━━ EXTRACTED DATA ━━

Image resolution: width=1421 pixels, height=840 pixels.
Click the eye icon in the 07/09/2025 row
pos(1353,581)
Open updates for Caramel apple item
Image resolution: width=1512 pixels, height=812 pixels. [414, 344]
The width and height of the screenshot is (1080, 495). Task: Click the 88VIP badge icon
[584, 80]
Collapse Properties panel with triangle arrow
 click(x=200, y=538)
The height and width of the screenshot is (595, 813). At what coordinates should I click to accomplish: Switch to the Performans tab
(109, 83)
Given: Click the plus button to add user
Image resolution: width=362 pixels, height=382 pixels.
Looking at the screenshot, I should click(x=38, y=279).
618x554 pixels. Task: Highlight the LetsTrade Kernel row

━━━

STATED PROBLEM: Convert all of the material above into a Markdown table with two columns, Row and Line, giving each line its own numbered row and skipping any blank lines.

RESPONSE TO THIS TASK:
| Row | Line |
|---|---|
| 1 | Image resolution: width=1421 pixels, height=840 pixels. |
| 2 | Click the eye icon in the 07/09/2025 row |
| 3 | pos(1353,581) |
| 4 | Open updates for Caramel apple item |
| 5 | Image resolution: width=1512 pixels, height=812 pixels. [414, 344] |
| 6 | The width and height of the screenshot is (1080, 495). Task: Click the 88VIP badge icon |
| 7 | [584, 80] |
| 8 | Collapse Properties panel with triangle arrow |
| 9 |  click(x=200, y=538) |
| 10 | The height and width of the screenshot is (595, 813). At what coordinates should I click to accomplish: Switch to the Performans tab |
| 11 | (109, 83) |
| 12 | Given: Click the plus button to add user |
| 13 | Image resolution: width=362 pixels, height=382 pixels. |
| 14 | Looking at the screenshot, I should click(x=38, y=279). |
| 15 | 618x554 pixels. Task: Highlight the LetsTrade Kernel row |